**Work order**
Exactly reproduce the lines beginning with the line that includes "Image resolution: width=1456" and ending with the last line of the data.

————

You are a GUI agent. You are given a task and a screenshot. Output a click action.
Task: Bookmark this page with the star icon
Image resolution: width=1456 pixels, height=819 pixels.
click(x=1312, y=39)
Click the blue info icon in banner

————

**Response to the task**
Image resolution: width=1456 pixels, height=819 pixels.
click(x=1312, y=39)
Click the blue info icon in banner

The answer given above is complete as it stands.